I ask McHugh whether releasing Separatista! between 2007’s Ziggurats and the most recent Girls’ album, 2010’s Spooks, affected his recording process. “Yeah, Separatista! was done really off the cuff,” he admits. “The Beautiful Girls had a break, and I just wanted to head into the studio; I had some songs, I wanted to get in there with some friends…and it took like three days, with a lot of stuff done on the first go. It was easy and simple and enjoyable. Spooks was the polar opposite.

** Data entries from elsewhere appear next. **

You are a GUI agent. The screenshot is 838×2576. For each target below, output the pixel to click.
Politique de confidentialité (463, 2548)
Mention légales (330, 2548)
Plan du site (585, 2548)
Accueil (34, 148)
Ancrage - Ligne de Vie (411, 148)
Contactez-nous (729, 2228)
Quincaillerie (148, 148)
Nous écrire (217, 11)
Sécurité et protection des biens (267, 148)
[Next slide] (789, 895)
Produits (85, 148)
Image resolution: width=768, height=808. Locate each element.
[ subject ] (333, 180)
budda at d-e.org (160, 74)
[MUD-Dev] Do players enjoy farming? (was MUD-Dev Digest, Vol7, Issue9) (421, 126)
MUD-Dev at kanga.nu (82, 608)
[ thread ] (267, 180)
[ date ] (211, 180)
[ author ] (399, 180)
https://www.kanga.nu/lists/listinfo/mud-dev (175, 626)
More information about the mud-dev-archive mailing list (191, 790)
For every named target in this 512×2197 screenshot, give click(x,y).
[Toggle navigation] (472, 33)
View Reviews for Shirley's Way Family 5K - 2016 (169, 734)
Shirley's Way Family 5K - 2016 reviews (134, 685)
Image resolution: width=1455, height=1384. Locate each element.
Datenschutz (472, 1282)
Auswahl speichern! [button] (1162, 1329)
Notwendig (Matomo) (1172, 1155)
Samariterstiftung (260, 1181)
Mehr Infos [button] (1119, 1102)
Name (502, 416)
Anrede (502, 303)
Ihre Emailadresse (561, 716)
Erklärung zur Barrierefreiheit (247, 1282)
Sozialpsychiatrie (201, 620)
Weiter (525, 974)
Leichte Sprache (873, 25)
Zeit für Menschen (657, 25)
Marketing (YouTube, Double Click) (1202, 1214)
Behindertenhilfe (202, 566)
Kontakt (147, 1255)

“[Spooks] was laboured over an insane amount. I put that record together in the basement of my house and it took me a year, ten hours a day. I played everything, but ended up chopping most of it up and rearranging it and approaching it like an electronic or a dance or a hip hop producer would have done. I love the end result, but it was insane! There were moments where I was like a molecule away from insanity. It was just overwhelming, and I needed a breather after that, which is why this last year’s just been: take an acoustic guitar to a stage and plug it in and away you go.”

Sounds to me almost as if McHugh, given his druthers, would prefer to record under his own name more often. He agrees. However, he admits, “The Beautiful Girls has been the name I’ve been releasing all my music under, so I’m being encouraged to stick with that. It’s all semantics as far as I’m concerned; it’s just letters on a piece of paper or on a CD cover – it’s all music, and however it gets to people most effectively is how I’m going to do it. I do like the name The Beautiful Girls, too – it’s kind of catchy!”

He mentions that he’d originally chosen the name to take the piss out of his fellow surfers growing up in the Northern Beaches region of Sydney. He laughs at the memory, regaling me with some of the outrageously macho and violent monikers of his contemporaries. “I just wanted to have a laugh,” he reminisces.

Looks like he’s had the last laugh, I note. He takes a deep breath. “The whole thing’s weird, you know,” he confides. “Every day I wake up in a sweat, waiting for people to tell me that it’s all just one big joke. Like, [mocking tone] ‘Ha ha, we let you believe you were in a band and you played music for a living.’ I didn’t grow up that way, you know. I grew up just being a surfer, and always played music just as something fun; I never had a career aspiration – opportunities just represented themselves. I always just did the best I could at each point in time and it’s still kind of rolling along, you know? So if I’m having the last laugh, it’s kind of a nervous one. A nervous giggle!

“But I definitely enjoy it,” he continues. “It’s just music as a vehicle to live an interesting and exciting kind of life! And not to just sit in some ivory tower and think I’m more special than the next person because I get to play music – I think that’s ridiculous. So I see it for what it is and I believe I’m happy, and it’s been a great ride so far and if it ended tomorrow, then it still would have been a great ride!”